- **Instructions to follow**:
Reproduce the listing below verbatim, from its first line through its last.

_ _ _ _

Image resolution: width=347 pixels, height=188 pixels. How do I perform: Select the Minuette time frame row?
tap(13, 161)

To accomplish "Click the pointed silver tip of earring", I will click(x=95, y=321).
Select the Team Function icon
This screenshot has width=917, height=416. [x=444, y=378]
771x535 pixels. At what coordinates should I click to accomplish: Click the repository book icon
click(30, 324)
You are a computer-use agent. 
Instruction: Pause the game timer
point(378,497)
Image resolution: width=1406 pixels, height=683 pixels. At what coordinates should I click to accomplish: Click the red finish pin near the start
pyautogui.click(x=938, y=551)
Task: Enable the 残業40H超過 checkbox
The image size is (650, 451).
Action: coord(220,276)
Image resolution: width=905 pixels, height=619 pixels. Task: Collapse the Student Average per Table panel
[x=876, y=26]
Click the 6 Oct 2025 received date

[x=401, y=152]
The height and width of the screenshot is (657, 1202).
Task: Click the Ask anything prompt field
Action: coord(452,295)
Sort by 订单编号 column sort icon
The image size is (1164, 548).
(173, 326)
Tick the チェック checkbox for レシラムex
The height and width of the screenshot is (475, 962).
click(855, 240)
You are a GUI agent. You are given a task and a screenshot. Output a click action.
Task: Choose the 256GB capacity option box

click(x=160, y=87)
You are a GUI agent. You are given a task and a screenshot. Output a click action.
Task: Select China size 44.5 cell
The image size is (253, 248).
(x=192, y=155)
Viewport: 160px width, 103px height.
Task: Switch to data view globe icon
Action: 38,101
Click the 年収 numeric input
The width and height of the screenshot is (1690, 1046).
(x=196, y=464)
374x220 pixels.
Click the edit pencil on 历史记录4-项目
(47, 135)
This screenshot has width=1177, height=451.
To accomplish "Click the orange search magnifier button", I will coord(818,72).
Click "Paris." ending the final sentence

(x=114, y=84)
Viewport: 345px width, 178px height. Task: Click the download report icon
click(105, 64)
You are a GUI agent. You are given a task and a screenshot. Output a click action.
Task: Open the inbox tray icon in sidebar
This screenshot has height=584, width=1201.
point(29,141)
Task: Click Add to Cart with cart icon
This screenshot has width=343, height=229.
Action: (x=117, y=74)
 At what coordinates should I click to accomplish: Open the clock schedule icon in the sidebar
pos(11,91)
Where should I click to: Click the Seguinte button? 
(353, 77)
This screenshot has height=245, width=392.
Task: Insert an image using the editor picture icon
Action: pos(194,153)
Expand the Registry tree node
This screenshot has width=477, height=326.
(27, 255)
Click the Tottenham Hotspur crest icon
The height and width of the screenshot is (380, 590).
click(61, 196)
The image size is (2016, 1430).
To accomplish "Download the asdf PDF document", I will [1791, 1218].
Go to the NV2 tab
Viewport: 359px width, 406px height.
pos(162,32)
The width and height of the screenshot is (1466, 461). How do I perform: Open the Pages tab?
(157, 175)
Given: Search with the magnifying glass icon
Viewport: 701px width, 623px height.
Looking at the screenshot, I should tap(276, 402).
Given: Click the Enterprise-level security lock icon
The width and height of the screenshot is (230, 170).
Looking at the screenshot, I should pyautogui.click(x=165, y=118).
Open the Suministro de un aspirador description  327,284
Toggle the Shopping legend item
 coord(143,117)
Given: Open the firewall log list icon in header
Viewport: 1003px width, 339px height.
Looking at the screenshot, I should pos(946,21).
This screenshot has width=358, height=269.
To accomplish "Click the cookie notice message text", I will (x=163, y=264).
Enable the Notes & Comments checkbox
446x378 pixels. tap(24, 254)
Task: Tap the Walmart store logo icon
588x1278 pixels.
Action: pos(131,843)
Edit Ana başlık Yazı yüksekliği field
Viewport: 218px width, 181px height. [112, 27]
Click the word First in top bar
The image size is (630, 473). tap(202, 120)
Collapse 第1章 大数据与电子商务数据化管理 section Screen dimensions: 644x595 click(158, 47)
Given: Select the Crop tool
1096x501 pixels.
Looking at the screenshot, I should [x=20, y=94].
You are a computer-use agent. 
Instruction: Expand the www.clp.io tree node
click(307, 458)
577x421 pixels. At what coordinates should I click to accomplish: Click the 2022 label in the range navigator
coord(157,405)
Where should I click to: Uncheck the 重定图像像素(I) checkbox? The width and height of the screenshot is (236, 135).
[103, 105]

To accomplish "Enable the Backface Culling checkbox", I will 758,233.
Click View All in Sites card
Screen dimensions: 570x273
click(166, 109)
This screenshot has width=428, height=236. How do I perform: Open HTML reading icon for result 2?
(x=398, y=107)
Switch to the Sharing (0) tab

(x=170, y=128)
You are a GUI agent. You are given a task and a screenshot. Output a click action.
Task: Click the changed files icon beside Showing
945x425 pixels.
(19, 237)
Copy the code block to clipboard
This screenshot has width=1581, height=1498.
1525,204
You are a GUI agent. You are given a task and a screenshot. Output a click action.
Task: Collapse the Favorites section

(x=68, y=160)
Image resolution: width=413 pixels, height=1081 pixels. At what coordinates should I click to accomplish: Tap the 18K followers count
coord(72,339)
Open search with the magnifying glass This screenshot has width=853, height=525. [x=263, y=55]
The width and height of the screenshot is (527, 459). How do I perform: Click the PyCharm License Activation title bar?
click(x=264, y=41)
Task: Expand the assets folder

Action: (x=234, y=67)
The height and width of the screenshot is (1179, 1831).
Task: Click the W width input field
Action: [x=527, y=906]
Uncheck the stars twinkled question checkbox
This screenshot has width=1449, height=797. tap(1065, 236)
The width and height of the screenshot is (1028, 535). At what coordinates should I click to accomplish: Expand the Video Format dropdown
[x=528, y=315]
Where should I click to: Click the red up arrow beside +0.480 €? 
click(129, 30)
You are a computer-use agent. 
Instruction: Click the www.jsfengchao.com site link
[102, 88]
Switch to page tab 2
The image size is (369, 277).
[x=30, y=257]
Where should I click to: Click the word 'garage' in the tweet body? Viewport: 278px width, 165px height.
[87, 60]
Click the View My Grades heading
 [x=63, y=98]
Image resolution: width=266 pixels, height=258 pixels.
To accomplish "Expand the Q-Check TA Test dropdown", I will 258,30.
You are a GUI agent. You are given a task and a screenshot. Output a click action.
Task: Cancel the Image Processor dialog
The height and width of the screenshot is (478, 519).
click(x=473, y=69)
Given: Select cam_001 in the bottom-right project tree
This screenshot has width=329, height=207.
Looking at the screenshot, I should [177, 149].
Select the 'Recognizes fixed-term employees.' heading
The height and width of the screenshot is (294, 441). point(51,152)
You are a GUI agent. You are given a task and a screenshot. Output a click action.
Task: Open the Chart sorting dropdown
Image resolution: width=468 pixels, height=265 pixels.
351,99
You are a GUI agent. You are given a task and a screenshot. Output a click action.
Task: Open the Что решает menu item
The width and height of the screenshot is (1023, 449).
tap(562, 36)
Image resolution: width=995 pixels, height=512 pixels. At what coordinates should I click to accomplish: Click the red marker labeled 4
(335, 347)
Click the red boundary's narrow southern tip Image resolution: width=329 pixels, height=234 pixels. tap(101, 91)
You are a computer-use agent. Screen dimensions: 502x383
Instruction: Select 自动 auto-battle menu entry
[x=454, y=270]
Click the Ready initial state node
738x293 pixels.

_ _ _ _

- **Complete response**:
Image resolution: width=347 pixels, height=188 pixels. How do I perform: Select the Minuette time frame row?
tap(13, 161)

To accomplish "Click the pointed silver tip of earring", I will click(x=95, y=321).
Select the Team Function icon
This screenshot has width=917, height=416. [x=444, y=378]
771x535 pixels. At what coordinates should I click to accomplish: Click the repository book icon
click(30, 324)
You are a computer-use agent. 
Instruction: Pause the game timer
point(378,497)
Image resolution: width=1406 pixels, height=683 pixels. At what coordinates should I click to accomplish: Click the red finish pin near the start
pyautogui.click(x=938, y=551)
Task: Enable the 残業40H超過 checkbox
The image size is (650, 451).
Action: coord(220,276)
Image resolution: width=905 pixels, height=619 pixels. Task: Collapse the Student Average per Table panel
[x=876, y=26]
Click the 6 Oct 2025 received date

[x=401, y=152]
The height and width of the screenshot is (657, 1202).
Task: Click the Ask anything prompt field
Action: coord(452,295)
Sort by 订单编号 column sort icon
The image size is (1164, 548).
(173, 326)
Tick the チェック checkbox for レシラムex
The height and width of the screenshot is (475, 962).
click(855, 240)
You are a GUI agent. You are given a task and a screenshot. Output a click action.
Task: Choose the 256GB capacity option box

click(x=160, y=87)
You are a GUI agent. You are given a task and a screenshot. Output a click action.
Task: Select China size 44.5 cell
The image size is (253, 248).
(x=192, y=155)
Viewport: 160px width, 103px height.
Task: Switch to data view globe icon
Action: 38,101
Click the 年収 numeric input
The width and height of the screenshot is (1690, 1046).
(x=196, y=464)
374x220 pixels.
Click the edit pencil on 历史记录4-项目
(47, 135)
This screenshot has width=1177, height=451.
To accomplish "Click the orange search magnifier button", I will coord(818,72).
Click "Paris." ending the final sentence

(x=114, y=84)
Viewport: 345px width, 178px height. Task: Click the download report icon
click(105, 64)
You are a GUI agent. You are given a task and a screenshot. Output a click action.
Task: Open the inbox tray icon in sidebar
This screenshot has height=584, width=1201.
point(29,141)
Task: Click Add to Cart with cart icon
This screenshot has width=343, height=229.
Action: (x=117, y=74)
 At what coordinates should I click to accomplish: Open the clock schedule icon in the sidebar
pos(11,91)
Where should I click to: Click the Seguinte button? 
(353, 77)
This screenshot has height=245, width=392.
Task: Insert an image using the editor picture icon
Action: pos(194,153)
Expand the Registry tree node
This screenshot has width=477, height=326.
(27, 255)
Click the Tottenham Hotspur crest icon
The height and width of the screenshot is (380, 590).
click(61, 196)
The image size is (2016, 1430).
To accomplish "Download the asdf PDF document", I will [1791, 1218].
Go to the NV2 tab
Viewport: 359px width, 406px height.
pos(162,32)
The width and height of the screenshot is (1466, 461). How do I perform: Open the Pages tab?
(157, 175)
Given: Search with the magnifying glass icon
Viewport: 701px width, 623px height.
Looking at the screenshot, I should tap(276, 402).
Given: Click the Enterprise-level security lock icon
The width and height of the screenshot is (230, 170).
Looking at the screenshot, I should pyautogui.click(x=165, y=118).
Open the Suministro de un aspirador description  327,284
Toggle the Shopping legend item
 coord(143,117)
Given: Open the firewall log list icon in header
Viewport: 1003px width, 339px height.
Looking at the screenshot, I should pos(946,21).
This screenshot has width=358, height=269.
To accomplish "Click the cookie notice message text", I will (x=163, y=264).
Enable the Notes & Comments checkbox
446x378 pixels. tap(24, 254)
Task: Tap the Walmart store logo icon
588x1278 pixels.
Action: pos(131,843)
Edit Ana başlık Yazı yüksekliği field
Viewport: 218px width, 181px height. [112, 27]
Click the word First in top bar
The image size is (630, 473). tap(202, 120)
Collapse 第1章 大数据与电子商务数据化管理 section Screen dimensions: 644x595 click(158, 47)
Given: Select the Crop tool
1096x501 pixels.
Looking at the screenshot, I should [x=20, y=94].
You are a computer-use agent. 
Instruction: Expand the www.clp.io tree node
click(307, 458)
577x421 pixels. At what coordinates should I click to accomplish: Click the 2022 label in the range navigator
coord(157,405)
Where should I click to: Uncheck the 重定图像像素(I) checkbox? The width and height of the screenshot is (236, 135).
[103, 105]

To accomplish "Enable the Backface Culling checkbox", I will 758,233.
Click View All in Sites card
Screen dimensions: 570x273
click(166, 109)
This screenshot has width=428, height=236. How do I perform: Open HTML reading icon for result 2?
(x=398, y=107)
Switch to the Sharing (0) tab

(x=170, y=128)
You are a GUI agent. You are given a task and a screenshot. Output a click action.
Task: Click the changed files icon beside Showing
945x425 pixels.
(19, 237)
Copy the code block to clipboard
This screenshot has width=1581, height=1498.
1525,204
You are a GUI agent. You are given a task and a screenshot. Output a click action.
Task: Collapse the Favorites section

(x=68, y=160)
Image resolution: width=413 pixels, height=1081 pixels. At what coordinates should I click to accomplish: Tap the 18K followers count
coord(72,339)
Open search with the magnifying glass This screenshot has width=853, height=525. [x=263, y=55]
The width and height of the screenshot is (527, 459). How do I perform: Click the PyCharm License Activation title bar?
click(x=264, y=41)
Task: Expand the assets folder

Action: (x=234, y=67)
The height and width of the screenshot is (1179, 1831).
Task: Click the W width input field
Action: [x=527, y=906]
Uncheck the stars twinkled question checkbox
This screenshot has width=1449, height=797. tap(1065, 236)
The width and height of the screenshot is (1028, 535). At what coordinates should I click to accomplish: Expand the Video Format dropdown
[x=528, y=315]
Where should I click to: Click the red up arrow beside +0.480 €? 
click(129, 30)
You are a computer-use agent. 
Instruction: Click the www.jsfengchao.com site link
[102, 88]
Switch to page tab 2
The image size is (369, 277).
[x=30, y=257]
Where should I click to: Click the word 'garage' in the tweet body? Viewport: 278px width, 165px height.
[87, 60]
Click the View My Grades heading
 [x=63, y=98]
Image resolution: width=266 pixels, height=258 pixels.
To accomplish "Expand the Q-Check TA Test dropdown", I will 258,30.
You are a GUI agent. You are given a task and a screenshot. Output a click action.
Task: Cancel the Image Processor dialog
The height and width of the screenshot is (478, 519).
click(x=473, y=69)
Given: Select cam_001 in the bottom-right project tree
This screenshot has width=329, height=207.
Looking at the screenshot, I should [177, 149].
Select the 'Recognizes fixed-term employees.' heading
The height and width of the screenshot is (294, 441). point(51,152)
You are a GUI agent. You are given a task and a screenshot. Output a click action.
Task: Open the Chart sorting dropdown
Image resolution: width=468 pixels, height=265 pixels.
351,99
You are a GUI agent. You are given a task and a screenshot. Output a click action.
Task: Open the Что решает menu item
The width and height of the screenshot is (1023, 449).
tap(562, 36)
Image resolution: width=995 pixels, height=512 pixels. At what coordinates should I click to accomplish: Click the red marker labeled 4
(335, 347)
Click the red boundary's narrow southern tip Image resolution: width=329 pixels, height=234 pixels. tap(101, 91)
You are a computer-use agent. Screen dimensions: 502x383
Instruction: Select 自动 auto-battle menu entry
[x=454, y=270]
Click the Ready initial state node
738x293 pixels.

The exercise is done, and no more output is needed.